Copy out the items word for word, beginning at the line with "Click the email envelope circle icon" and continuing to the end of the items.

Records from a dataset
-------
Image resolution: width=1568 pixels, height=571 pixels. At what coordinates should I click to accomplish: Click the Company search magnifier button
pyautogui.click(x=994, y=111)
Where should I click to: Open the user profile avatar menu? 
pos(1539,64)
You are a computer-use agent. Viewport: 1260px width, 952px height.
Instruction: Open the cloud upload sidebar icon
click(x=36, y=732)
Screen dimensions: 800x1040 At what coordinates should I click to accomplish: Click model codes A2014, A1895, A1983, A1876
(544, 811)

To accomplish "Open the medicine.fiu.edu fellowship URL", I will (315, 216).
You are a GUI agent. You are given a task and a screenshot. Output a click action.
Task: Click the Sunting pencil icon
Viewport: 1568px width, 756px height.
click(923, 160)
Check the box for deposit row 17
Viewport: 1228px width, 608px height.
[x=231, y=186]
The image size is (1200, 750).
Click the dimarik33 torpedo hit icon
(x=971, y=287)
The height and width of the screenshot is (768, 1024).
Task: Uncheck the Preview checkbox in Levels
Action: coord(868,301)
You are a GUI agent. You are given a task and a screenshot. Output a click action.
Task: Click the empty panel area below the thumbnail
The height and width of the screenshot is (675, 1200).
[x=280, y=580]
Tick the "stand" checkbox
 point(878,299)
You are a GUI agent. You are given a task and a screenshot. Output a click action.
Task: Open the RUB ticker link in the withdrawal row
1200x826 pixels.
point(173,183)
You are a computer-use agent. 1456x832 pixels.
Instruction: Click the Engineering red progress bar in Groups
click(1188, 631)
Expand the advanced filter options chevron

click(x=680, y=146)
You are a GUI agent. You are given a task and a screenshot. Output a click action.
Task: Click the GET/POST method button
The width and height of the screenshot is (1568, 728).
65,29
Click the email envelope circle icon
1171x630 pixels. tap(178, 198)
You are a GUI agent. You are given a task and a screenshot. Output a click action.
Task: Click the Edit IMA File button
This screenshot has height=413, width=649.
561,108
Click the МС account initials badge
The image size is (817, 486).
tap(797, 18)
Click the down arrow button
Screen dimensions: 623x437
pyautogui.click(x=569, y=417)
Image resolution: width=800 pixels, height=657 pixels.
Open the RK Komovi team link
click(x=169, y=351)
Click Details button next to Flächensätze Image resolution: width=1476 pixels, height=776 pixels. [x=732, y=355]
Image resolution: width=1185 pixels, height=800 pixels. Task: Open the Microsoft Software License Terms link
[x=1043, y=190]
-------
EXERCISE SOLUTION =>
Click the email envelope circle icon
1171x630 pixels. tap(178, 198)
You are a GUI agent. You are given a task and a screenshot. Output a click action.
Task: Click the Edit IMA File button
This screenshot has height=413, width=649.
561,108
Click the МС account initials badge
The image size is (817, 486).
tap(797, 18)
Click the down arrow button
Screen dimensions: 623x437
pyautogui.click(x=569, y=417)
Image resolution: width=800 pixels, height=657 pixels.
Open the RK Komovi team link
click(x=169, y=351)
Click Details button next to Flächensätze Image resolution: width=1476 pixels, height=776 pixels. [x=732, y=355]
Image resolution: width=1185 pixels, height=800 pixels. Task: Open the Microsoft Software License Terms link
[x=1043, y=190]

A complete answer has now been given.